One of the best lymph exercises, however, is bouncing on a trampoline or the smaller version of a trampoline – a rebounder.  Jumping on a rebounder significantly improves lymph circulation within the body through the muscular contractions. Also, the deep breathing involved helps circulation, as does that fleeting instant of weightlessness (when you reach the top of the bounce and just as you start to come down), which stimulates the lymph to move.

Ten minutes of rebounding is an excellent exercise. You can try a rebounder with a support bar on it that you hold onto as you bounce if your balance isn’t good.  Not only is it good for lymph, but it’s a good general aerobic exercise and helps with constipation. (Note of warning, you might want to empty your bladder before you start on the rebounder!).
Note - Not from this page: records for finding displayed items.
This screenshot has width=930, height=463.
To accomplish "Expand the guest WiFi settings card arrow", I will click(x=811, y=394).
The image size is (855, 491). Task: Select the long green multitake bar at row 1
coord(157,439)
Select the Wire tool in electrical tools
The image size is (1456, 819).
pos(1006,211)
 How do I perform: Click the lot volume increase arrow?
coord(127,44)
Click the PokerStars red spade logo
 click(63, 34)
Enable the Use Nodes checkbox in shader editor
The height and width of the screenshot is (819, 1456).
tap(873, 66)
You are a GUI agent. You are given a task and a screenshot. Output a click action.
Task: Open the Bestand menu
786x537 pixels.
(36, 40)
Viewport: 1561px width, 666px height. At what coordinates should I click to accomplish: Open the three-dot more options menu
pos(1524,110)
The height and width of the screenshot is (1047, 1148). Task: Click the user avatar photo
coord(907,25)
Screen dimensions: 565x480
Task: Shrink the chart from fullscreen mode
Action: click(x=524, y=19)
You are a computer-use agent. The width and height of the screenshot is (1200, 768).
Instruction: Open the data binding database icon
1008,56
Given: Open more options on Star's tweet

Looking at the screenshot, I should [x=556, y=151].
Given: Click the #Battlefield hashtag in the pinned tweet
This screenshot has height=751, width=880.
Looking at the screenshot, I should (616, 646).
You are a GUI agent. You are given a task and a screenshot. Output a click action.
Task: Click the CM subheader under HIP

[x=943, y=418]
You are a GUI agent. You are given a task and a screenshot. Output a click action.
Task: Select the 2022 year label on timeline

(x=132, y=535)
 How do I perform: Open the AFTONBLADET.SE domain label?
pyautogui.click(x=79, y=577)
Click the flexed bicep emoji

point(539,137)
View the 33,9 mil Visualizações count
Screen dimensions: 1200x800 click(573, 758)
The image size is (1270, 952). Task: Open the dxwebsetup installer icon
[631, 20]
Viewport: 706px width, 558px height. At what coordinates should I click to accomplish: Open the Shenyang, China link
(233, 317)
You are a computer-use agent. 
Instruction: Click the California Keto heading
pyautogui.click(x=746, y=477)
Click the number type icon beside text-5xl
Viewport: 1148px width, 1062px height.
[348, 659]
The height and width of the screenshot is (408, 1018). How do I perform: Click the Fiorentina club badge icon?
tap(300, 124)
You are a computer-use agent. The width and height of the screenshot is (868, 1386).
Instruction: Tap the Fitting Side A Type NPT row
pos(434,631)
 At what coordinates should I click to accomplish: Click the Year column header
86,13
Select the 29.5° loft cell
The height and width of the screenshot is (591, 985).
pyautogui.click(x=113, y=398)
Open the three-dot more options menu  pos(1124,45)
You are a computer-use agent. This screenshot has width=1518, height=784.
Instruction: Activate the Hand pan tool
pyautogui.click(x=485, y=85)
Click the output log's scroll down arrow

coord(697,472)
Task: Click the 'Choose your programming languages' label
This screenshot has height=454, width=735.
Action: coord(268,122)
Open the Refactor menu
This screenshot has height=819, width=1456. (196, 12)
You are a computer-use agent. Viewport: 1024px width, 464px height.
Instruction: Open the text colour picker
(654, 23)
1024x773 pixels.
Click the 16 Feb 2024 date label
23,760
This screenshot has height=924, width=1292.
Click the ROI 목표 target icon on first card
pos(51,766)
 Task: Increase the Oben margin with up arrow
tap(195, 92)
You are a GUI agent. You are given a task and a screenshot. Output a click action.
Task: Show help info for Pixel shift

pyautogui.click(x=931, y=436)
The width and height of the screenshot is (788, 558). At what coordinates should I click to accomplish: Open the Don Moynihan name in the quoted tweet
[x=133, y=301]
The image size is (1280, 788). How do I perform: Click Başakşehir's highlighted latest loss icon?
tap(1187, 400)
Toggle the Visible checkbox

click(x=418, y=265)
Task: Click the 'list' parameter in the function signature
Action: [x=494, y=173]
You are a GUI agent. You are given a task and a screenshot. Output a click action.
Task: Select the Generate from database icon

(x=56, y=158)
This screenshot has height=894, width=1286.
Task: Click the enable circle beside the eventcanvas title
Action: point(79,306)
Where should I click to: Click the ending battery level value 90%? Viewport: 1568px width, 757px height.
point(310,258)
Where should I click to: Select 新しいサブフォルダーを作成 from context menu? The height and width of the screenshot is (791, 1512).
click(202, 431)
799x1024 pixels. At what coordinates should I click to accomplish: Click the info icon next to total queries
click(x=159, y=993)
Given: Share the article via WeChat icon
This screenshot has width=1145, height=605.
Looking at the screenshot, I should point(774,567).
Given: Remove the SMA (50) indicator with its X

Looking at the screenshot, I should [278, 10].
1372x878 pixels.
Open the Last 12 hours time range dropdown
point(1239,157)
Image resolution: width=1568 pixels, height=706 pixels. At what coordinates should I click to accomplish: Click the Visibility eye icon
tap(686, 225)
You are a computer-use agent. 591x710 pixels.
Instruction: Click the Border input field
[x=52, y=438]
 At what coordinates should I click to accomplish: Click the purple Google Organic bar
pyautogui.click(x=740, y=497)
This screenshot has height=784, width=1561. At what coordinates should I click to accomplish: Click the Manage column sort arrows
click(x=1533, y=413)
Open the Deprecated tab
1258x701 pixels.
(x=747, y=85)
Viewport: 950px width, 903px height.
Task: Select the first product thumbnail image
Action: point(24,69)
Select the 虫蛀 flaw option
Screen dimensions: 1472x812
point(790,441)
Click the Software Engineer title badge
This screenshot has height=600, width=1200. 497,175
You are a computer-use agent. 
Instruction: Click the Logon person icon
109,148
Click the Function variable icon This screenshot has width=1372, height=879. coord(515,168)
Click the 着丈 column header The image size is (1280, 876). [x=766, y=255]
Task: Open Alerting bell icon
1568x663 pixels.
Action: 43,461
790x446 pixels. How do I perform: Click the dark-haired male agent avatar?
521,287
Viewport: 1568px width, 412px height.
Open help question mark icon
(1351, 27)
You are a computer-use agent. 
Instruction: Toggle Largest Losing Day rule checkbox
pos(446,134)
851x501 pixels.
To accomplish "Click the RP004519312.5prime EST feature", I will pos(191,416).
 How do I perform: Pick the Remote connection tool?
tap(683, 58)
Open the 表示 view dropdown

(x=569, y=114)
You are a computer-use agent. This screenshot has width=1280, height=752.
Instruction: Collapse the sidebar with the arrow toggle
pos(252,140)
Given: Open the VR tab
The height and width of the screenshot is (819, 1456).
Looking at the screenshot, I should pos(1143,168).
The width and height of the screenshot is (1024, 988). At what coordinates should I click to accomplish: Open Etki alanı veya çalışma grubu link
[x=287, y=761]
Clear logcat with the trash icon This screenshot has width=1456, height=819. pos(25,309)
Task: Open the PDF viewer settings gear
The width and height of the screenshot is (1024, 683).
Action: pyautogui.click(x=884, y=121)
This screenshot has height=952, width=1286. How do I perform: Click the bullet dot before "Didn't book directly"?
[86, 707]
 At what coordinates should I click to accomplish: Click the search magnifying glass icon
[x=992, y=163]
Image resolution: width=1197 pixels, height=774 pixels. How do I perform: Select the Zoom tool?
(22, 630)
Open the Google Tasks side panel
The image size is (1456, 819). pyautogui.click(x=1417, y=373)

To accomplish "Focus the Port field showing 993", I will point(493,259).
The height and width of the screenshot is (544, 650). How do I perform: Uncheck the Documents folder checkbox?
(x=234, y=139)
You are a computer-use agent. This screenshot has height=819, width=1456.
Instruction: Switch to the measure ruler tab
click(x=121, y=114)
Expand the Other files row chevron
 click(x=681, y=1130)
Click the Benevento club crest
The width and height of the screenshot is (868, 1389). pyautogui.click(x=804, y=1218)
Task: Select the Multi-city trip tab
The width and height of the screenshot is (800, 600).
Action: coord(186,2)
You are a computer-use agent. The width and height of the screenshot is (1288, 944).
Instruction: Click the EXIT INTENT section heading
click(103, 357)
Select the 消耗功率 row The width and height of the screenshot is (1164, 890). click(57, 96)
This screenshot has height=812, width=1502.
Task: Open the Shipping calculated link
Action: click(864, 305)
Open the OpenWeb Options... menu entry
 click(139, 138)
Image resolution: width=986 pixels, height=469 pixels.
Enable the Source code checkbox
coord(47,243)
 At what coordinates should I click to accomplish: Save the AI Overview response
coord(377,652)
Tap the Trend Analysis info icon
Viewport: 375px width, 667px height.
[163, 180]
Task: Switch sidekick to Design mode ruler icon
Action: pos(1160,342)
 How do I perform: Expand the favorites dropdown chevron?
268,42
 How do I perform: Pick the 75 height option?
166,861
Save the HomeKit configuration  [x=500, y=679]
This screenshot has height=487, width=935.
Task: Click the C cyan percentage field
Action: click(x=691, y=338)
The best part of rebounding is that it’s hard to be sad when you jump up in the air!  It’s a playful exercise and especially if you can do it outside and breathe in some fresh air, you’ll just feel exhilarated – just like the boy in the first photo on this blog post!

4. Deep breathing

From the diagram, you can see that we have a lot of lymph vessels, nodes, and organs in the chest area.  One way to improve our lymph circulation in this area is by breathing deeply. As our chest muscles contract, they help improve the circulation of lymph in this area. The rate of flow of lymph back into the bloodstream is seen to be proportional to the depth of our inspiration of breath and breathing rate.  The squeezing action of breathing moves the lymph with its debris from the tiny vessels into large lymph vessels and then into the nodes for cleaning.

Deep diaphragmatic breathing has the best effect.  

Relax and place one hand on your chest and one on your belly. As you breathe, you want to feel the majority of movement coming from the hand on your belly as it rises and then lowers again.  If you feel more movement in the chest area, that isn’t diaphragmatic breathing, but chest breathing which is much shallower. Try and focus on your belly moving out/filling up as you breathe in and then moving in/emptying when you breathe out, with little movement in the chest.  

We should breathe like this all day, every day.  If you watch a baby, they show us that we start life doing this perfectly. Then stress, tension, habits, etc., get in the way, and we become shallow breathers.  Along with shallow breathing comes sluggish lymph circulation.  So practice diaphragmatic breathing for a couple of minutes several times a day. If you feel stressed, taking a few deep breaths will help.  By increasing our awareness, we can revert to this instinctive healthy way of breathing. 

5. Don’t wear restrictive clothing

Avoid wearing restrictive clothing that can prohibit free lymph flow. For example, a tight waist band or tight fitting bra can affect circulation.  Whatever clothes you wear, they shouldn’t leave red marks on your skin when you take them off. If they do, they aren’t fitting well, and may be restricting lymph flow.  Make sure you have lymph-friendly clothes!

Our immune system is so key to our health. Let’s start supporting it by using these strategies to improve lymph circulation. Which one will you start with?